Yuki Iwamura/Bloomberg

SBF faces decades in jail as prosecutors plug crypto loophole

Article by Chris Dolmetsch and Greg Farrell, Bloomberg News
In the waning days of 2022, a month after the collapse of FTX, federal prosecutors filed eight charges against Sam Bankman-Fried, the face of the bubble-like crypto industry. Four of them involved wire fraud.

Manhattan U.S. Attorney Damian Williams was able to act quickly because he relied on a law passed in the 1950s, decades before the advent of the internet, email and the world of digital currencies. Wire fraud, which applies when any form of electronic communication is used, has become the weapon of choice to home in on crypto crime as the debate over whether crypto currencies are securities plays out in court.

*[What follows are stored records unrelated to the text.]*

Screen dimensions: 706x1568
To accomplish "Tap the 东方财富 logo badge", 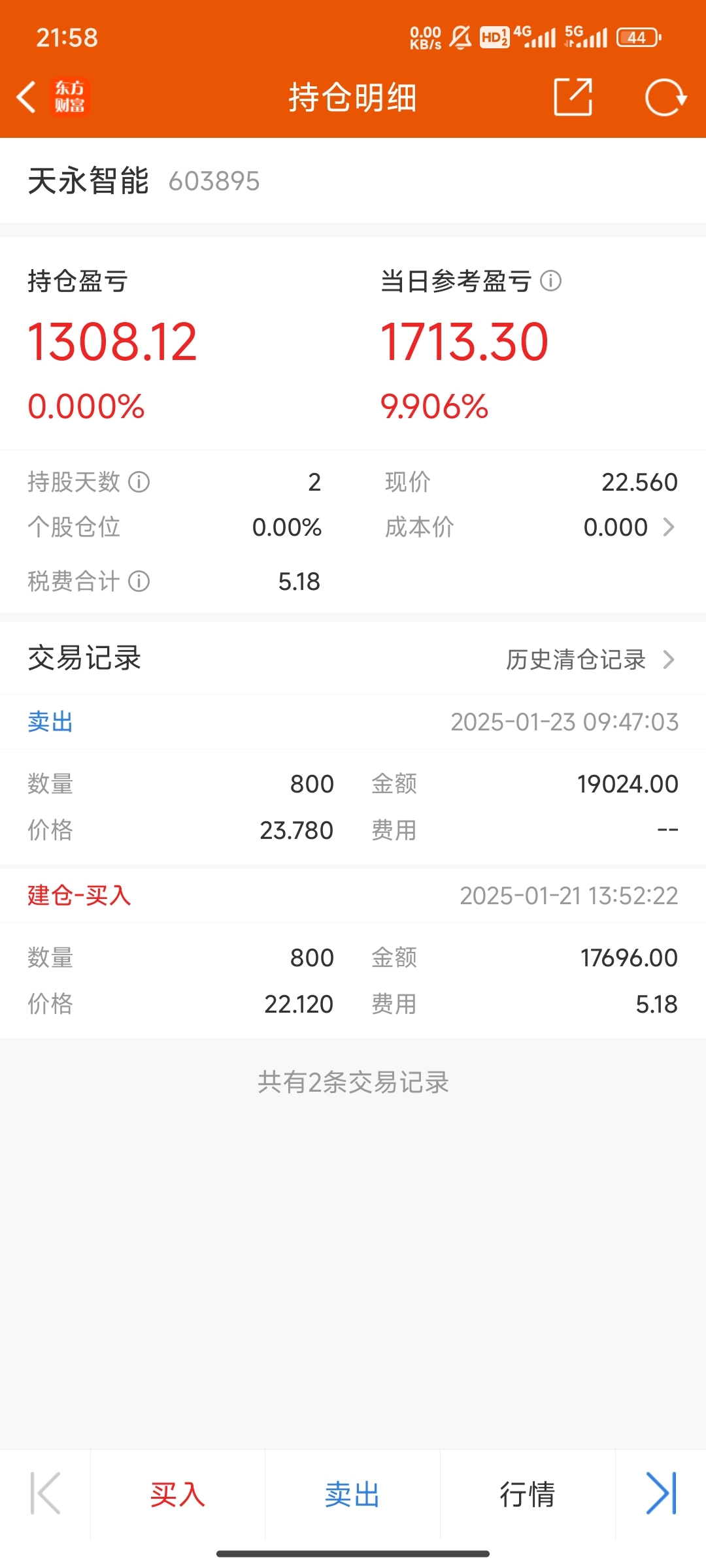I will click(69, 97).
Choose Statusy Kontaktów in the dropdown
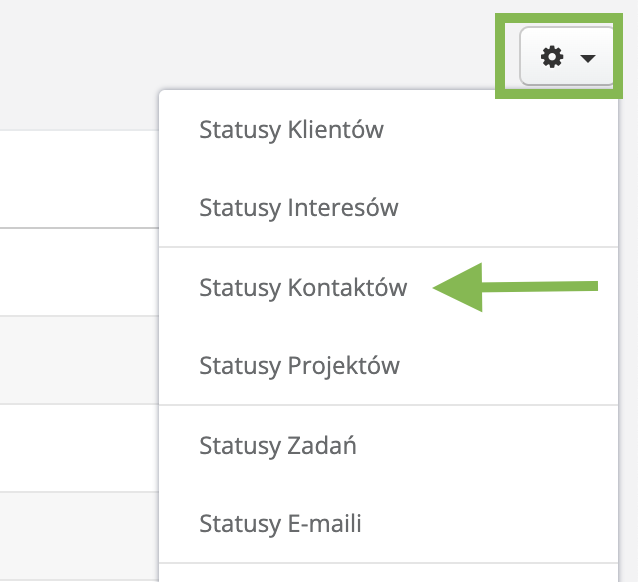 click(303, 288)
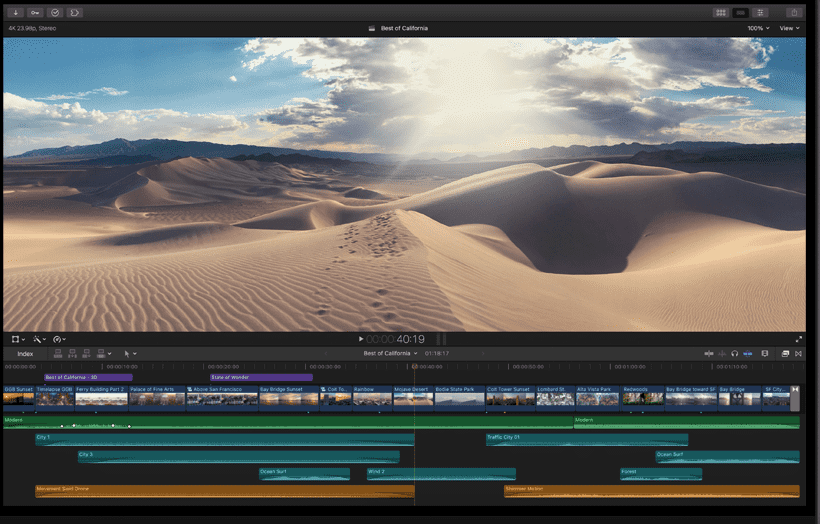Open the Index panel
Viewport: 820px width, 524px height.
click(x=25, y=353)
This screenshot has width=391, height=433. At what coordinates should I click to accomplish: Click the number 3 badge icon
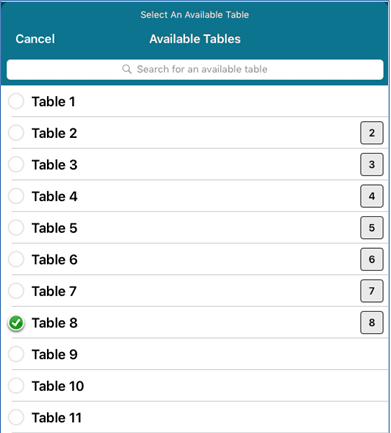(x=372, y=164)
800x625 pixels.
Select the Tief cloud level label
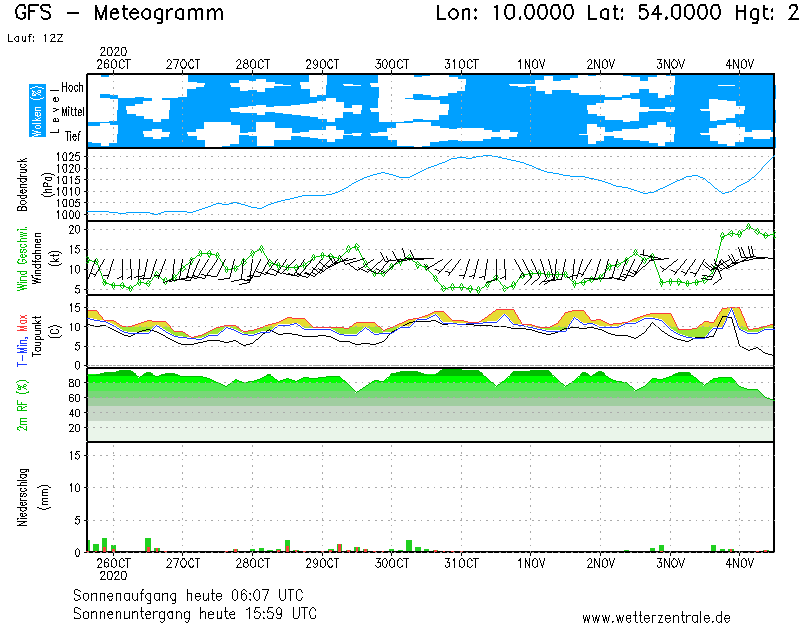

Prosecutions built around wire fraud as the most serious charge — which include cases against Bankman-Fried and Theranos founder Elizabeth Holmes — have reached an all-time high even as overall white-collar crime cases have dropped. In 2023, prosecutors used wire fraud in more than 1,300 instances, up from about 900 in 2016, according to Department of Justice data compiled by Syracuse University. That corresponds with a flurry of crypto cases last year, including prosecutions linked to the collapse Celsius Network LLC.